**KUTIPAN TEKS:**
Monday, May 21, 2018

PRO-KONTRA PENERBITAN PERPRES NO. 20 TAHUN 2018 TENTANG PENGGUNAAN TENAGA KERJA ASING

".... Perpres ini hanya mengatur prosedur pelaksanaan penggunaan TKA Formal untuk menduduki jabatan tertentu. Bukan mengakomodir TKA Ilegal dan Unskill Worker. Terhadap kelompok tersebut, mengapa tidak dilegalkan saja dalam Perpres No. 20 Tahun 2018. Daripada kita mengalami dua kali kerugian dalam masalah ini ...."

Beberapa waktu terakhir, masyarakat dikagetkan dengan kebijakan Presiden yang mengeluarkan Peraturan Presiden No. 20 Tahun 2018 tentang Penggunaan Tenaga Kerja Asing. Sikap pro dan kontra merebak di berbagai kalangan. Ada yang mengatakan pemerintah pro asing dan tidak peduli nasib bangsa. Ada juga yang menjelaskan kebijakan ini untuk menciptakan iklim perekonomian yang ramah investor. Semua pihak dapat berdalil, tapi masyarakat harus dicerdaskan dengan masukan informasi yang benar.

**DATA YANG DIBERIKAN:**
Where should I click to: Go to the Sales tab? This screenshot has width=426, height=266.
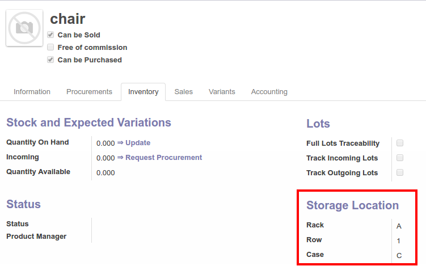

**TANTANGAN 1:** Ketik ulang bagian kutipan teks dari "PRO-KONTRA PENERBITAN PERPRES" sampai dengan "informasi yang benar.".
**TANTANGAN 2:** Menurut kutipan teks, apa satu-satunya hal yang diatur oleh Perpres No. 20 Tahun 2018?
**TANTANGAN 3:** Sebutkan semua kelompok tenaga kerja asing yang disebut dalam kutipan teks.
Data tersebut tidak berhubungan dengan kutipan teks.

**HASIL TUGAS 1:**
PRO-KONTRA PENERBITAN PERPRES NO. 20 TAHUN 2018 TENTANG PENGGUNAAN TENAGA KERJA ASING

".... Perpres ini hanya mengatur prosedur pelaksanaan penggunaan TKA Formal untuk menduduki jabatan tertentu. Bukan mengakomodir TKA Ilegal dan Unskill Worker. Terhadap kelompok tersebut, mengapa tidak dilegalkan saja dalam Perpres No. 20 Tahun 2018. Daripada kita mengalami dua kali kerugian dalam masalah ini ...."

Beberapa waktu terakhir, masyarakat dikagetkan dengan kebijakan Presiden yang mengeluarkan Peraturan Presiden No. 20 Tahun 2018 tentang Penggunaan Tenaga Kerja Asing. Sikap pro dan kontra merebak di berbagai kalangan. Ada yang mengatakan pemerintah pro asing dan tidak peduli nasib bangsa. Ada juga yang menjelaskan kebijakan ini untuk menciptakan iklim perekonomian yang ramah investor. Semua pihak dapat berdalil, tapi masyarakat harus dicerdaskan dengan masukan informasi yang benar.

**HASIL TUGAS 2:** Prosedur pelaksanaan penggunaan TKA Formal untuk menduduki jabatan tertentu.

**HASIL TUGAS 3:** TKA Formal, TKA Ilegal, Unskill Worker